Florida Court of Appeals, Fourth District

August 16, 2017

THE WARWICK CORPORATION, ALL SUNNY HOTELS, INC., and H.E.S. HOTELS CORP., Appellants,
v.
MATTHEW TURETSKY, ALLIANT INSURANCE SERVICES, INC., SWETT & CRAWFORD OF ILLINOIS, INC., CHUBB CUSTOM INSURANCE COMPANY, and LANDMARK AMERICAN INSURANCE COMPANY, Appellees.

         Not final until disposition of timely filed motion for rehearing.

         Appeal from the Circuit Court for the Seventeenth Judicial Circuit, Broward County; Jack Tuter, Judge; L.T. Case No. 10-47258 CACE (07).

          Joel D. Eaton of Podhurst Orseck, P.A., Miami, and Blaut Weiss Law Group, Plantation, for appellants.

          Lauren D. Levy of Levy Law Group, Coral Gables, for appellee Landmark American Insurance Company.

          LEVINE, J.

         Appellants have two insurance policies for their four hotels. The primary policy limit is $5, 000, 000 per occurrence and the excess policy limit is $21, 035, 000 per occurrence, with the excess policy payout not to exceed the listed value of each of the four insured hotels. Appellants argue the excess policy is ambiguous because the "statement of values, " which includes the listed insured value of each of the four hotels, is not attached to the excess insurance policy and is not titled "Statement of Values." Appellants also claim the excess policy is "illusory" because one of the four insured hotels is valued at $5, 000, 000, which would equal the total value covered and payable under the primary policy.

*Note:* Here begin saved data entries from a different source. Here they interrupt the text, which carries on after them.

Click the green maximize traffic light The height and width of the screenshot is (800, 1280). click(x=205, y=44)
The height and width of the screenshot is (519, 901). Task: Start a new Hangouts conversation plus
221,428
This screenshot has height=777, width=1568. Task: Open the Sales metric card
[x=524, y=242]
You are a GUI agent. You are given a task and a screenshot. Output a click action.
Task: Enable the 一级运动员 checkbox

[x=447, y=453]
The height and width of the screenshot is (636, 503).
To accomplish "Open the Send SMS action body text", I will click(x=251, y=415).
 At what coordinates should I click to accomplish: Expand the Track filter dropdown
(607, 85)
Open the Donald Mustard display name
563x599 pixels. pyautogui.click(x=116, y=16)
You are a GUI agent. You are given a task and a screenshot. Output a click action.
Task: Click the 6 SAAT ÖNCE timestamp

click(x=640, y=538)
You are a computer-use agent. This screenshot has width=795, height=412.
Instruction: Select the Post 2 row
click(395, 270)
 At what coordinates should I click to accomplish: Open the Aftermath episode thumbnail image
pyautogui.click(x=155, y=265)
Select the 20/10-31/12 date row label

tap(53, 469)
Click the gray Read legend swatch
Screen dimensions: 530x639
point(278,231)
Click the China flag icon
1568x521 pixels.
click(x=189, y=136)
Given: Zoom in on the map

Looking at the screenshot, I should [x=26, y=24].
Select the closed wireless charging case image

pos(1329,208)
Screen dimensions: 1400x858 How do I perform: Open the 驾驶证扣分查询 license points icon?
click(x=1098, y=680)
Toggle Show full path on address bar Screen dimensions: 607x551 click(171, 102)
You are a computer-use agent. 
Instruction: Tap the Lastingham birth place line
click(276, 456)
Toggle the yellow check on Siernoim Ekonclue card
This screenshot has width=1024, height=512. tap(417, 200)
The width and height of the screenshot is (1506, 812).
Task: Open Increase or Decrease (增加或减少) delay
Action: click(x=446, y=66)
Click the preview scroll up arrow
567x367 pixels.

         We conclude that the policy is unambiguous because the "Statement of Values" was incorporated by reference in the excess policy and sufficiently authenticated. We also conclude that the excess policy is not illusory because the terms of the excess policy do not "completely contradict" each other, and does not completely negate the entirety of coverage it purportedly provides. We affirm the trial court's summary judgment to that effect.

         Appellants, The Warwick Corporation, All Sunny Hotels, Inc., and H.E.S. Hotels Corp. (collectively "Warwick"), had a primary insurance policy with Chubb Insurance Company for $5, 000, 000, which covered three hotels in New Orleans, Louisiana; Fort Lauderdale, Florida; and Deerfield Beach, Florida.

         Warwick also had an excess insurance policy with Landmark American Insurance Company. The excess policy insured the three hotels referenced above as well as an additional hotel located in St. Thomas in the Virgin Islands. The excess policy insured the four properties for "$21, 035, 000 Per Occurrence not to exceed values reported, " and covered "All Risk Excluding Flood, Earth Movement and Windstorm/Hail." The excess policy also contained the following Schedule Limit of Liability endorsement:

It is understood and agreed that the following special terms and conditions apply to this policy:
1. In the event of loss hereunder, liability of the Company shall be limited to the least of the following in any one "occurrence":
b. 100% of the individually stated value for each scheduled item of property insured at the location which had the loss as shown on the latest Statement of Values on file with this Company, less applicable deductibles and primary and underlying excess limits. If no value is shown for a scheduled item then there is no coverage for that item . . . .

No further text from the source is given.